* **本文**:

2015年08月03日 | Weblog

 46歳男性が小児科医院から紹介されてきた。昨日はその小児科医院が内科系の当番医だった。患者さんは休日当番医を受診して、症状が軽快しないので、今日同じ小児科医院を受診した。なんて律儀な。

 2週間前から発疹(細かな紅斑)が出現して、全身に広がったそうだ。一昨日から微熱があり、昨日の日曜日に38℃の高熱となって咳・痰や水様便も出現した。小児科医院なので溶連菌の検査をしたが陰性だったという。セフゾンとカロナールが処方された。小児科医としては当番医以外の時に来られても困るだろう。入院して点滴したほうが良いと思うので病院の内科に紹介しますと電話がかかってきた。

* **課題内容**: 小児科医院から紹介された46歳男性の症例を記した本文を、最後の文に続けて書き継ぐこと。

* **データセット**:
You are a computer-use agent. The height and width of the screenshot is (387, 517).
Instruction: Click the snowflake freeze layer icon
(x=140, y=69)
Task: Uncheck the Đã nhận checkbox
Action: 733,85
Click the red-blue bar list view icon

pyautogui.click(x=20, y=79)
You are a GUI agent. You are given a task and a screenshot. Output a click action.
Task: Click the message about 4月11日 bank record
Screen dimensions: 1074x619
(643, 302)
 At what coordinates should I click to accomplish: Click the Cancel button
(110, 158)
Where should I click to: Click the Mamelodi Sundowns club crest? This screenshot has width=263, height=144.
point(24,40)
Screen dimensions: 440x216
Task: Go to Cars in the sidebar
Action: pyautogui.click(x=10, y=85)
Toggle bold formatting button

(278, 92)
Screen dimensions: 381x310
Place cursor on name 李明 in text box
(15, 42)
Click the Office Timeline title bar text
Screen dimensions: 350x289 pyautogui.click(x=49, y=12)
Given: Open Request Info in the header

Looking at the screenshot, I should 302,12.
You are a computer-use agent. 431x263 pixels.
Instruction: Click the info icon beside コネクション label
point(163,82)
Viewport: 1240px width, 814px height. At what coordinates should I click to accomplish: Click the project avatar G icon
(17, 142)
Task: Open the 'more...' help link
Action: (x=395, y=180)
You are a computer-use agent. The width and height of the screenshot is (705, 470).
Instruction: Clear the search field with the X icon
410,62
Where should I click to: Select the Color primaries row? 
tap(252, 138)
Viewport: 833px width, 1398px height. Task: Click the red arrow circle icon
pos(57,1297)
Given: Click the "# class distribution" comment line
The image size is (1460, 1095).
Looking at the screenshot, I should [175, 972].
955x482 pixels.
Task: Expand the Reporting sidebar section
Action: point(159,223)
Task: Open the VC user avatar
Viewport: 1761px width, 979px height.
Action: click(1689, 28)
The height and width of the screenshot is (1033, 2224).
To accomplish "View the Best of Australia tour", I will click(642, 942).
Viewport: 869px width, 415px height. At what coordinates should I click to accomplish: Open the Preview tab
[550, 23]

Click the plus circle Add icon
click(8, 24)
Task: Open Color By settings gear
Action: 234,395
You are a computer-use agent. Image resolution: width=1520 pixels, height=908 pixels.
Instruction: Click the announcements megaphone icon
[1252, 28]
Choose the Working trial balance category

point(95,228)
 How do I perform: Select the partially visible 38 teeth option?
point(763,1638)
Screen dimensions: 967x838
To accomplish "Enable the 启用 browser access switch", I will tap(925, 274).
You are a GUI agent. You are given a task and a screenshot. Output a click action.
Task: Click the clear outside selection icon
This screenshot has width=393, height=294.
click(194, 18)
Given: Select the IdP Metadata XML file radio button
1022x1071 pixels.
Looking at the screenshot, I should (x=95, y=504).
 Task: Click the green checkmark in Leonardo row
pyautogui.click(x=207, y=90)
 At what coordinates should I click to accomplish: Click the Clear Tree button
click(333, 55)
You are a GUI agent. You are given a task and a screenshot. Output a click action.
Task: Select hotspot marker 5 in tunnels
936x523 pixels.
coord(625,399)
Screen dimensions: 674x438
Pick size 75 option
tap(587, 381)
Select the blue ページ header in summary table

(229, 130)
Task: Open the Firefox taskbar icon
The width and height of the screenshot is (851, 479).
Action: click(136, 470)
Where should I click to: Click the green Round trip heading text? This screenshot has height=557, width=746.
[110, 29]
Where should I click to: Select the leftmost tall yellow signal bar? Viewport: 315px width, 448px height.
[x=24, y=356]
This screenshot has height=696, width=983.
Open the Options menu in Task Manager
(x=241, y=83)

* **課題の結果**:
 鉄工所に勤務するがっちりした体格の男性だった。咽頭は全体的に発赤が目立つが、扁桃の化膿はない。頸部リンパ節腫脹はない。呼吸音正常で、心雑音なし。腹部は下腹部正中の右よりに圧痛を認めたが軽度だった。2週間前に山間部に行ったというが、涼しさを求めていっただけで、山の中に入ったわけではないという。小児科医は、このことがあるので、リケッチア感染も疑われますといっていた。裸になってもらったが、刺し口はなかった。すみませんが全部見たいのでというと、驚きもしないであっさりパンツまで抜いてくれた(男前!)

 白血球数正常域でCRPが1.5とウイルス感染を思わせる値だった。アデノウイルス迅速検査も陰性。ちょっと肝機能障害もあるが、γGTPが高く、これはアルコール性だった。血小板減少・凝固異常もなく、腎機能障害もない。内科の若い先生に症状を話すと、溶連菌ですか、と言われた。確かに症状はあっているが、時系列的にどうなのか。念のためと思って溶連菌迅速検査を提出すると、陽性だった。すでに血液培養を2セット提出していたし、胸腹部CTまで行っていた。肺炎もなく、全身のリンパ節腫脹もなく、腸管の所見も乏しかった(感染性腸炎から結構腸管の壁肥厚が目立つ)。やりすぎだったか。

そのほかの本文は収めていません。